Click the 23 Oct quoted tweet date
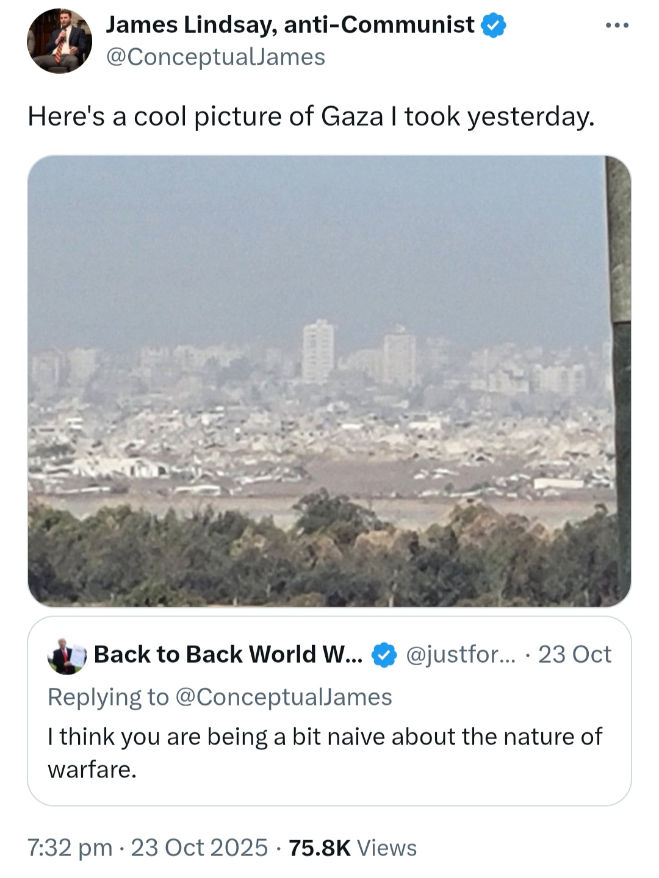Viewport: 659px width, 878px height. [574, 655]
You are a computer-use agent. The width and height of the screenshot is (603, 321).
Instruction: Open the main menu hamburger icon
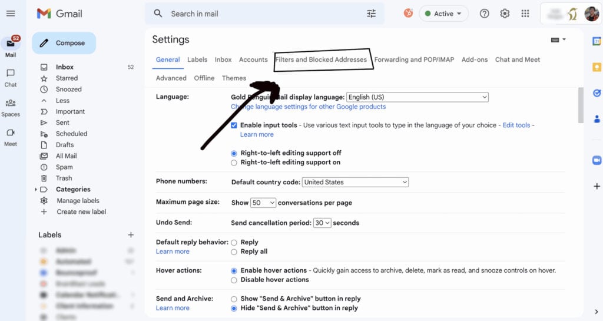11,14
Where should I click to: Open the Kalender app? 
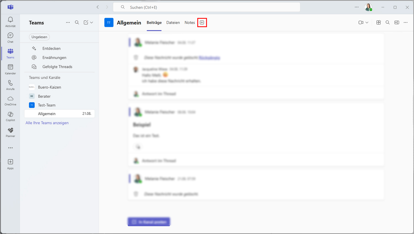10,69
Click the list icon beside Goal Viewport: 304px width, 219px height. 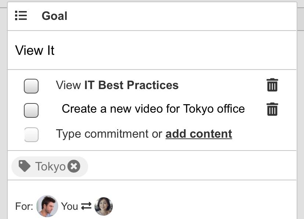(21, 16)
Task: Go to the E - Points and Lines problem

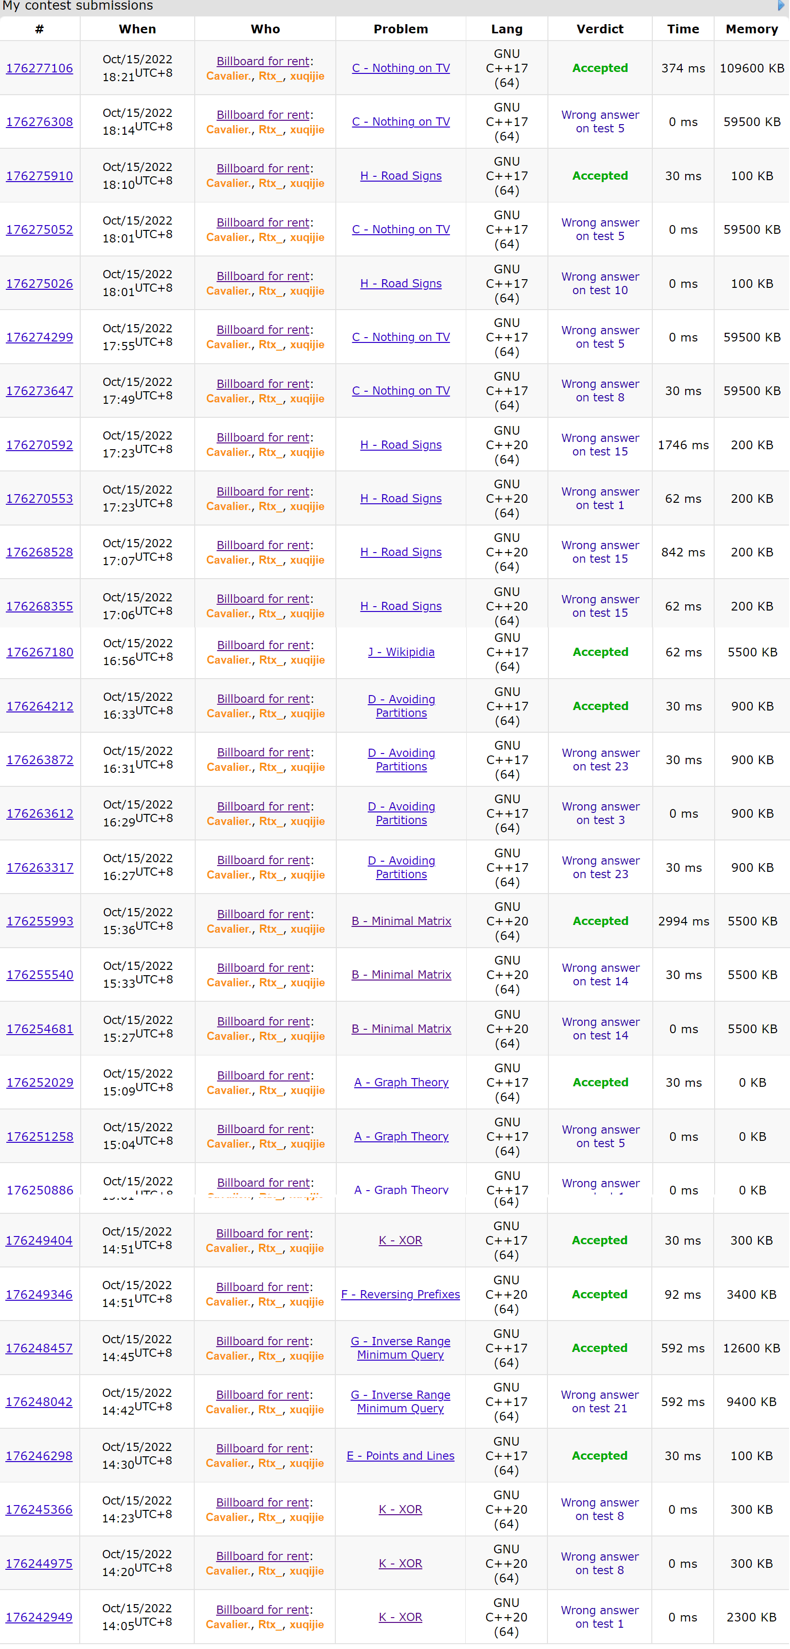Action: 400,1456
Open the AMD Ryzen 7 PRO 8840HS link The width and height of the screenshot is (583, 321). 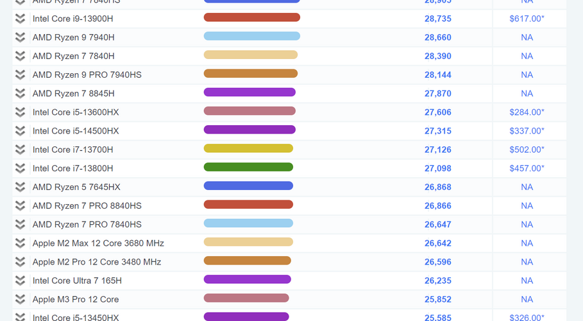(87, 206)
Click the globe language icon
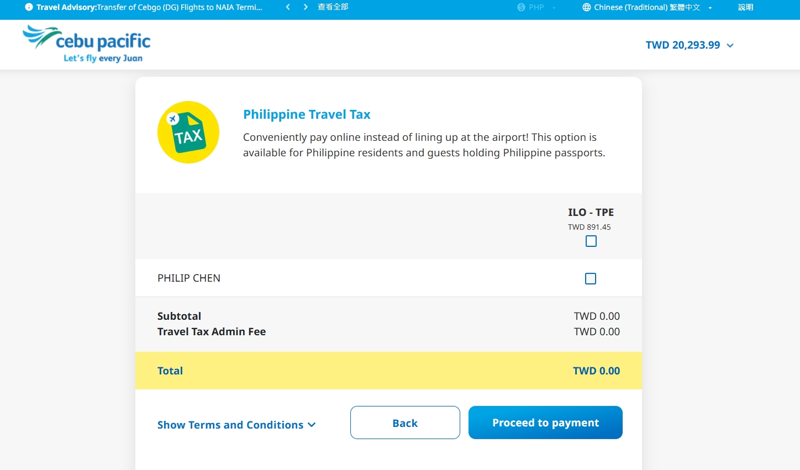Screen dimensions: 800x470 [587, 7]
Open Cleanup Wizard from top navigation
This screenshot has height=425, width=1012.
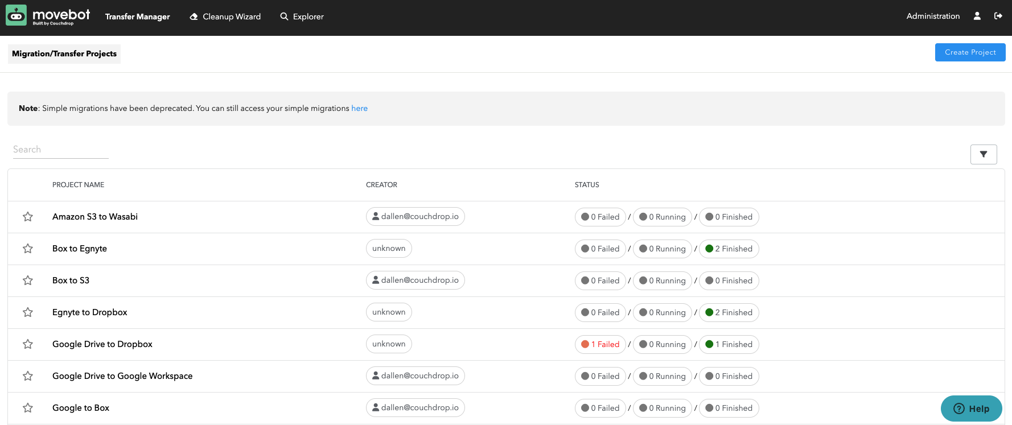[225, 16]
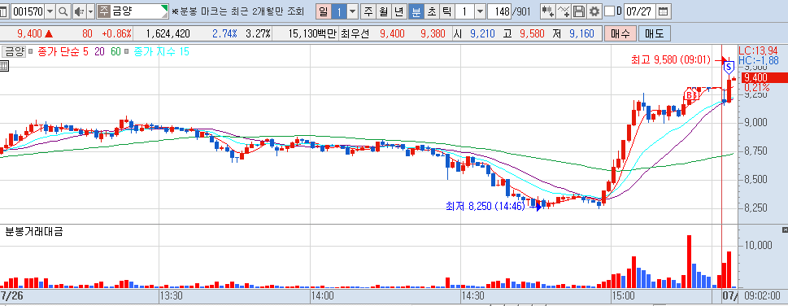
Task: Toggle the D checkbox next to date
Action: tap(610, 11)
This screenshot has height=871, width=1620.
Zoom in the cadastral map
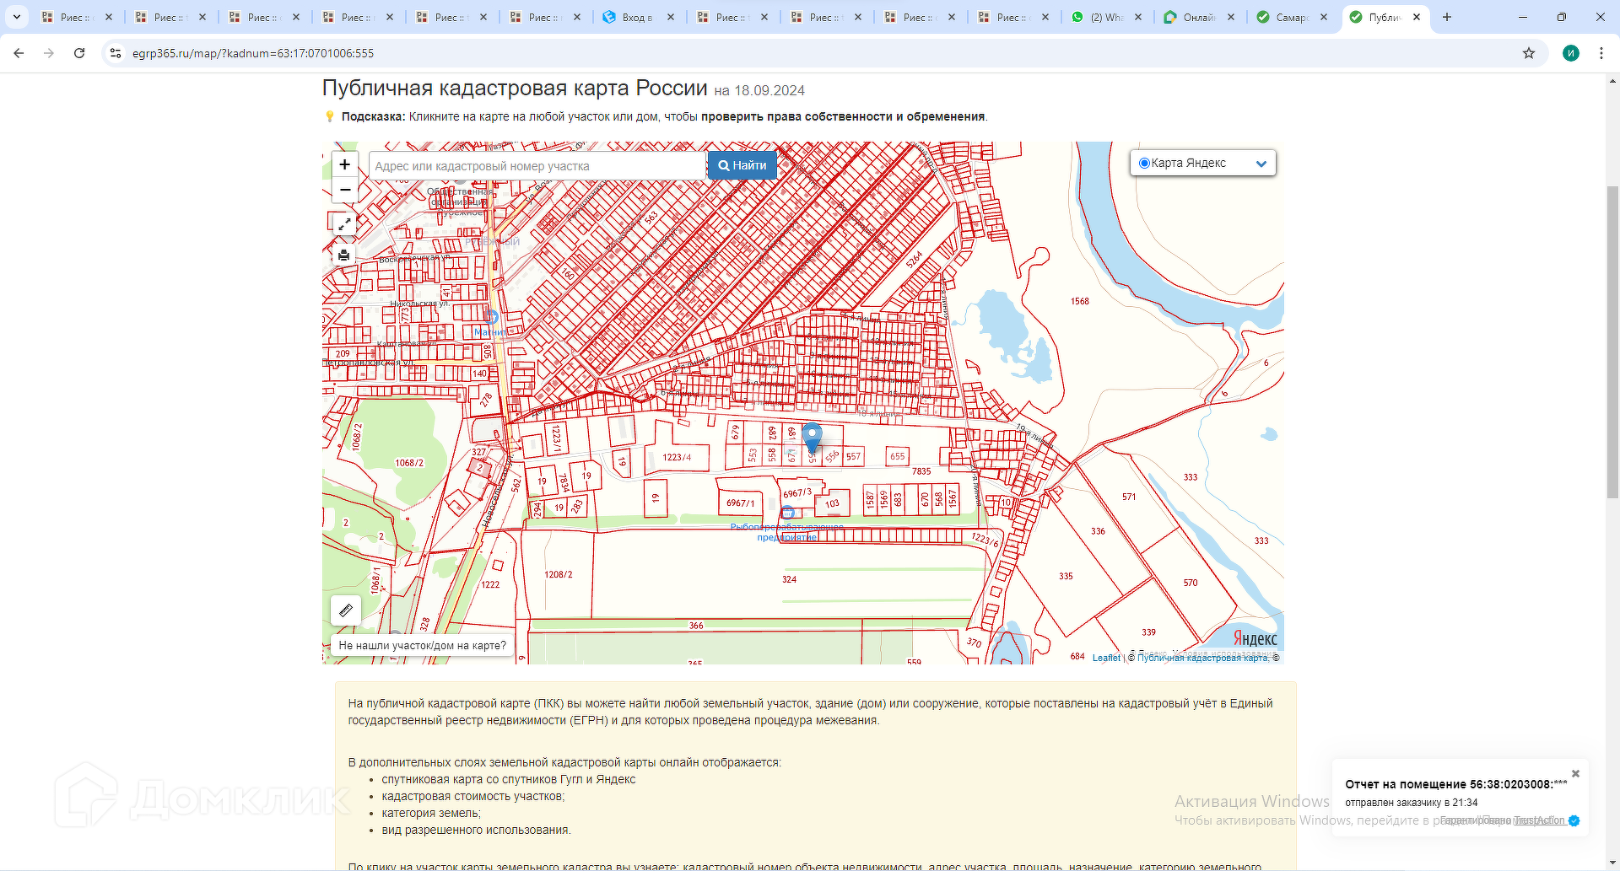pyautogui.click(x=344, y=164)
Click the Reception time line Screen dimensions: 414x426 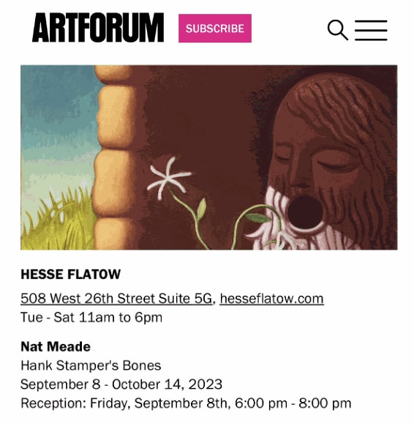pyautogui.click(x=186, y=403)
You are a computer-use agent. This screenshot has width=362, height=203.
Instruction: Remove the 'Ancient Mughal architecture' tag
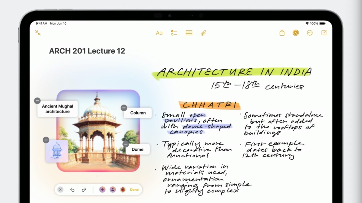[x=37, y=101]
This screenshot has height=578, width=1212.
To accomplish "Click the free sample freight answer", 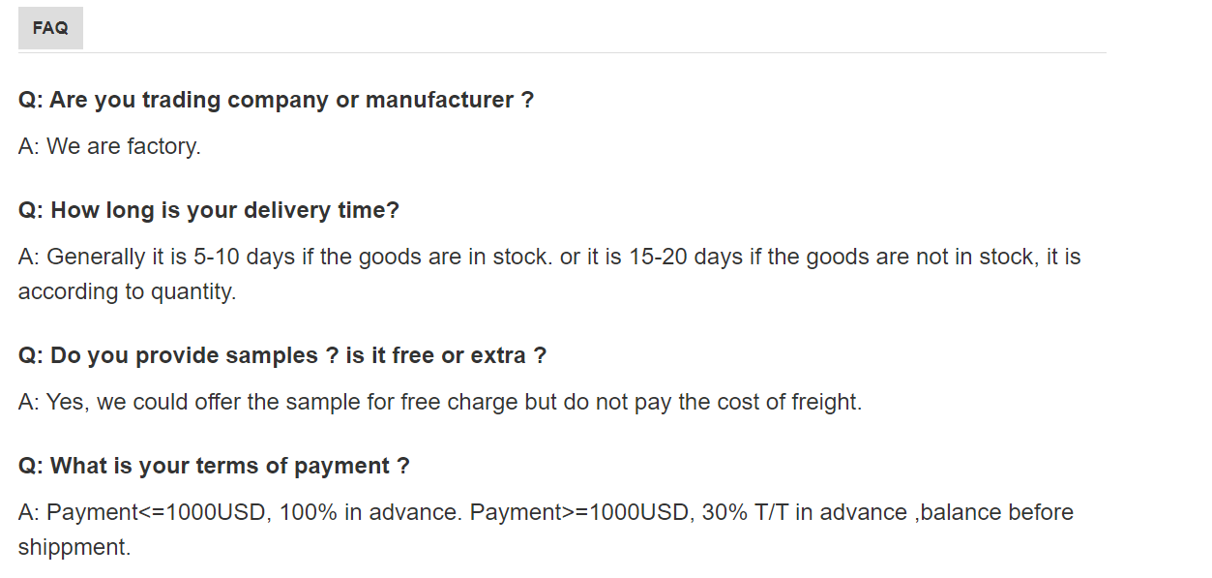I will [440, 402].
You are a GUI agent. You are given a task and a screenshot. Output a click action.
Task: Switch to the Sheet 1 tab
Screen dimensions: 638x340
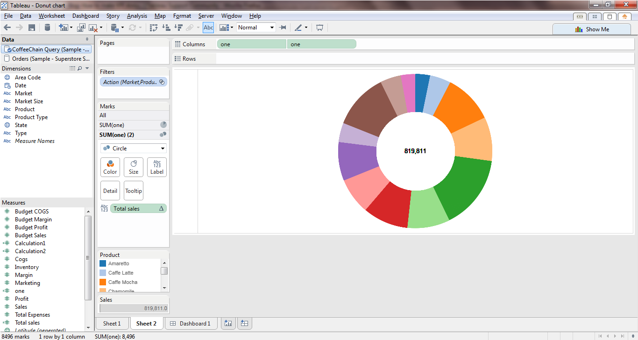pyautogui.click(x=112, y=323)
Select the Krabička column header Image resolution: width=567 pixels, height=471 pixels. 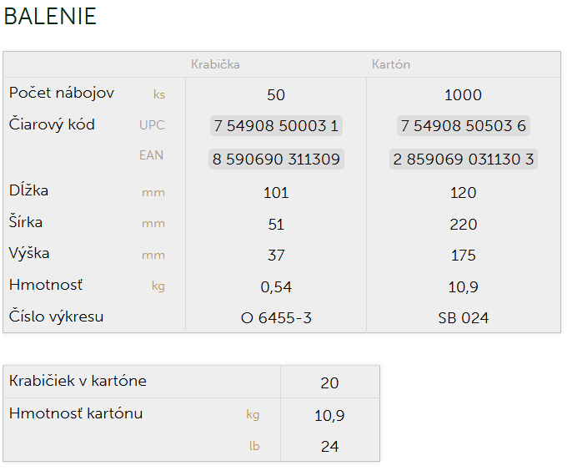click(x=215, y=64)
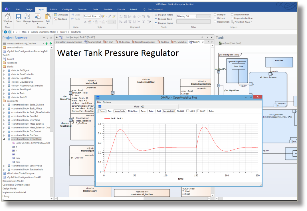Toggle the Sweeper checkbox
The width and height of the screenshot is (307, 211).
[x=215, y=15]
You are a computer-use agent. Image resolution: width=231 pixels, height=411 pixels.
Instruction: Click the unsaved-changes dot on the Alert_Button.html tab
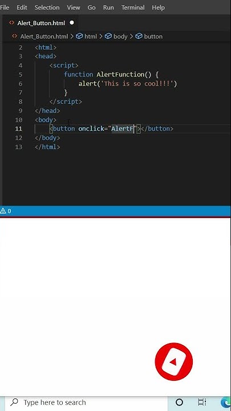[72, 23]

▸ **DIRECTIONS FOR THIS TASK**: With the pictures removed from your copy, retype the lines above from the one that contains "Click the globe language icon" through the one that contains "This screenshot has height=871, width=1620.", exactly.

▸ **ANSWER TO THE EXERCISE**:
Click the globe language icon
Screen dimensions: 800x470 [587, 7]
Open Cleanup Wizard from top navigation
This screenshot has height=425, width=1012.
[225, 16]
Task: Toggle the D checkbox next to date
Action: tap(610, 11)
This screenshot has height=871, width=1620.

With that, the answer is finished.